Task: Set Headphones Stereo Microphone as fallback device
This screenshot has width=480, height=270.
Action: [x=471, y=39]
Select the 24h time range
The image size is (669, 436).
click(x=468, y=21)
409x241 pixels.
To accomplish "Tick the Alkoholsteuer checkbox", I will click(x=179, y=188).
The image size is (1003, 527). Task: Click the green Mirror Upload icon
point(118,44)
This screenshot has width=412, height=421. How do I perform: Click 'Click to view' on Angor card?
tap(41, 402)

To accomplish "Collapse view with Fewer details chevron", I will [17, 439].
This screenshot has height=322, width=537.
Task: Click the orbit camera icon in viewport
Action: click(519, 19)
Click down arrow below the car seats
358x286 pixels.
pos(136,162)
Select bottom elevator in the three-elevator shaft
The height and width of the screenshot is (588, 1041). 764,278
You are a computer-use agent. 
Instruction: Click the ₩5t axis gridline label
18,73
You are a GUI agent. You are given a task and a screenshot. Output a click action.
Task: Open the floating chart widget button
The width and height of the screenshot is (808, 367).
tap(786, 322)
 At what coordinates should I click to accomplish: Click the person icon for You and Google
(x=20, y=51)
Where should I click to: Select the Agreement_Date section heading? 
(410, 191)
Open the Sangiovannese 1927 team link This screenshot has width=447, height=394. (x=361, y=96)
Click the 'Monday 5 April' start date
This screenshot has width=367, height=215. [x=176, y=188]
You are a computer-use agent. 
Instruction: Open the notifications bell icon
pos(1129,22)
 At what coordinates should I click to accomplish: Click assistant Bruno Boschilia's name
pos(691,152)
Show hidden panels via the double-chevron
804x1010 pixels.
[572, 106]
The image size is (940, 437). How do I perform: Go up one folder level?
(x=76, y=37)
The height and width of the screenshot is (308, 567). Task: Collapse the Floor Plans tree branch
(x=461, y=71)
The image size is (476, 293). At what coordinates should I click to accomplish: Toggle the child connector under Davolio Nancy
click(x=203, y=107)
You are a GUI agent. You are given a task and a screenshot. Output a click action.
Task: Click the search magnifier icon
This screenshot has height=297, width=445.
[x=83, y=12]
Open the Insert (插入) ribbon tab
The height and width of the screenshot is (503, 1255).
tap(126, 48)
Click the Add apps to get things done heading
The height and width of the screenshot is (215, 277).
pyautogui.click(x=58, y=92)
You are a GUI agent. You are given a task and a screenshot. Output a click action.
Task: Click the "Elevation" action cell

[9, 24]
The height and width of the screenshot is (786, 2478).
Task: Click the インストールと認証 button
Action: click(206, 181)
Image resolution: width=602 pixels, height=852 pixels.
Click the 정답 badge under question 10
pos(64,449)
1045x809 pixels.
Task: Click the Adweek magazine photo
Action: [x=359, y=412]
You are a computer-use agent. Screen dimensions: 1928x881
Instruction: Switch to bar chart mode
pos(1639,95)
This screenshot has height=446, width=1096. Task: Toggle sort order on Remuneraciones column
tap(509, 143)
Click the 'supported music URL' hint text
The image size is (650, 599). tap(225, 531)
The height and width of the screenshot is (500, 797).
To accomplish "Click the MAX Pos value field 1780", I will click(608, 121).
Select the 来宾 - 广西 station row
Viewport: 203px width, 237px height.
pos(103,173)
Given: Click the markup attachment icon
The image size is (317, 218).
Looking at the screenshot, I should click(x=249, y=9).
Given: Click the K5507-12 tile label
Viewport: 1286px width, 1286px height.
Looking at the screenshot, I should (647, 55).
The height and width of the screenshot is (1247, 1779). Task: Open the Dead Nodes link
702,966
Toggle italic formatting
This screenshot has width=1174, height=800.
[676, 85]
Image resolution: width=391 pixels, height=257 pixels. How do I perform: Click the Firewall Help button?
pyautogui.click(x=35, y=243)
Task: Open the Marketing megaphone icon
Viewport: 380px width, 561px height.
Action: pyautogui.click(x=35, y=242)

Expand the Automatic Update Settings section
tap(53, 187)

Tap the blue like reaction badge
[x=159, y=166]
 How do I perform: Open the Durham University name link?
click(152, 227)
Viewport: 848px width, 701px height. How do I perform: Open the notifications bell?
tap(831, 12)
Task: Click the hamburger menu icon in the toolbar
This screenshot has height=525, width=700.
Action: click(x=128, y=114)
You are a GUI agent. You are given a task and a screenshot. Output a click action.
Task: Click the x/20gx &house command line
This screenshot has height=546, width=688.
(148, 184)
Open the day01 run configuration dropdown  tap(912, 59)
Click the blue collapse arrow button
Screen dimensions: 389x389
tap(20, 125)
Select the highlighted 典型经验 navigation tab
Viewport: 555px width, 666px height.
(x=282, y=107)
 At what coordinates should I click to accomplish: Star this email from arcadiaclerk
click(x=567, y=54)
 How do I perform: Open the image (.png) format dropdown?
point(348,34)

» WHAT IS BEING ASKED
Return all of the entries above verbatim, with no character changed.

» SOLUTION FOR THIS PROBLEM
Task: Set Headphones Stereo Microphone as fallback device
This screenshot has width=480, height=270.
Action: [x=471, y=39]
Select the 24h time range
The image size is (669, 436).
click(x=468, y=21)
409x241 pixels.
To accomplish "Tick the Alkoholsteuer checkbox", I will click(x=179, y=188).
The image size is (1003, 527). Task: Click the green Mirror Upload icon
point(118,44)
This screenshot has width=412, height=421. How do I perform: Click 'Click to view' on Angor card?
tap(41, 402)

To accomplish "Collapse view with Fewer details chevron", I will [17, 439].
This screenshot has height=322, width=537.
Task: Click the orbit camera icon in viewport
Action: click(519, 19)
Click down arrow below the car seats
358x286 pixels.
pos(136,162)
Select bottom elevator in the three-elevator shaft
The height and width of the screenshot is (588, 1041). 764,278
You are a computer-use agent. 
Instruction: Click the ₩5t axis gridline label
18,73
You are a GUI agent. You are given a task and a screenshot. Output a click action.
Task: Open the floating chart widget button
The width and height of the screenshot is (808, 367).
tap(786, 322)
 At what coordinates should I click to accomplish: Click the person icon for You and Google
(x=20, y=51)
Where should I click to: Select the Agreement_Date section heading? 
(410, 191)
Open the Sangiovannese 1927 team link This screenshot has width=447, height=394. (x=361, y=96)
Click the 'Monday 5 April' start date
This screenshot has width=367, height=215. [x=176, y=188]
You are a computer-use agent. 
Instruction: Open the notifications bell icon
pos(1129,22)
 At what coordinates should I click to accomplish: Click assistant Bruno Boschilia's name
pos(691,152)
Show hidden panels via the double-chevron
804x1010 pixels.
[572, 106]
The image size is (940, 437). How do I perform: Go up one folder level?
(x=76, y=37)
The height and width of the screenshot is (308, 567). Task: Collapse the Floor Plans tree branch
(x=461, y=71)
The image size is (476, 293). At what coordinates should I click to accomplish: Toggle the child connector under Davolio Nancy
click(x=203, y=107)
You are a GUI agent. You are given a task and a screenshot. Output a click action.
Task: Click the search magnifier icon
This screenshot has height=297, width=445.
[x=83, y=12]
Open the Insert (插入) ribbon tab
The height and width of the screenshot is (503, 1255).
tap(126, 48)
Click the Add apps to get things done heading
The height and width of the screenshot is (215, 277).
pyautogui.click(x=58, y=92)
You are a GUI agent. You are given a task and a screenshot. Output a click action.
Task: Click the "Elevation" action cell

[9, 24]
The height and width of the screenshot is (786, 2478).
Task: Click the インストールと認証 button
Action: click(206, 181)
Image resolution: width=602 pixels, height=852 pixels.
Click the 정답 badge under question 10
pos(64,449)
1045x809 pixels.
Task: Click the Adweek magazine photo
Action: [x=359, y=412]
You are a computer-use agent. Screen dimensions: 1928x881
Instruction: Switch to bar chart mode
pos(1639,95)
This screenshot has height=446, width=1096. Task: Toggle sort order on Remuneraciones column
tap(509, 143)
Click the 'supported music URL' hint text
The image size is (650, 599). tap(225, 531)
The height and width of the screenshot is (500, 797).
To accomplish "Click the MAX Pos value field 1780", I will click(608, 121).
Select the 来宾 - 广西 station row
Viewport: 203px width, 237px height.
pos(103,173)
Given: Click the markup attachment icon
The image size is (317, 218).
Looking at the screenshot, I should click(x=249, y=9).
Given: Click the K5507-12 tile label
Viewport: 1286px width, 1286px height.
Looking at the screenshot, I should (647, 55).
The height and width of the screenshot is (1247, 1779). Task: Open the Dead Nodes link
702,966
Toggle italic formatting
This screenshot has width=1174, height=800.
[676, 85]
Image resolution: width=391 pixels, height=257 pixels. How do I perform: Click the Firewall Help button?
pyautogui.click(x=35, y=243)
Task: Open the Marketing megaphone icon
Viewport: 380px width, 561px height.
Action: pyautogui.click(x=35, y=242)

Expand the Automatic Update Settings section
tap(53, 187)

Tap the blue like reaction badge
[x=159, y=166]
 How do I perform: Open the Durham University name link?
click(152, 227)
Viewport: 848px width, 701px height. How do I perform: Open the notifications bell?
tap(831, 12)
Task: Click the hamburger menu icon in the toolbar
This screenshot has height=525, width=700.
Action: click(x=128, y=114)
You are a GUI agent. You are given a task and a screenshot. Output a click action.
Task: Click the x/20gx &house command line
This screenshot has height=546, width=688.
(148, 184)
Open the day01 run configuration dropdown  tap(912, 59)
Click the blue collapse arrow button
Screen dimensions: 389x389
tap(20, 125)
Select the highlighted 典型经验 navigation tab
Viewport: 555px width, 666px height.
(x=282, y=107)
 At what coordinates should I click to accomplish: Star this email from arcadiaclerk
click(x=567, y=54)
 How do I perform: Open the image (.png) format dropdown?
point(348,34)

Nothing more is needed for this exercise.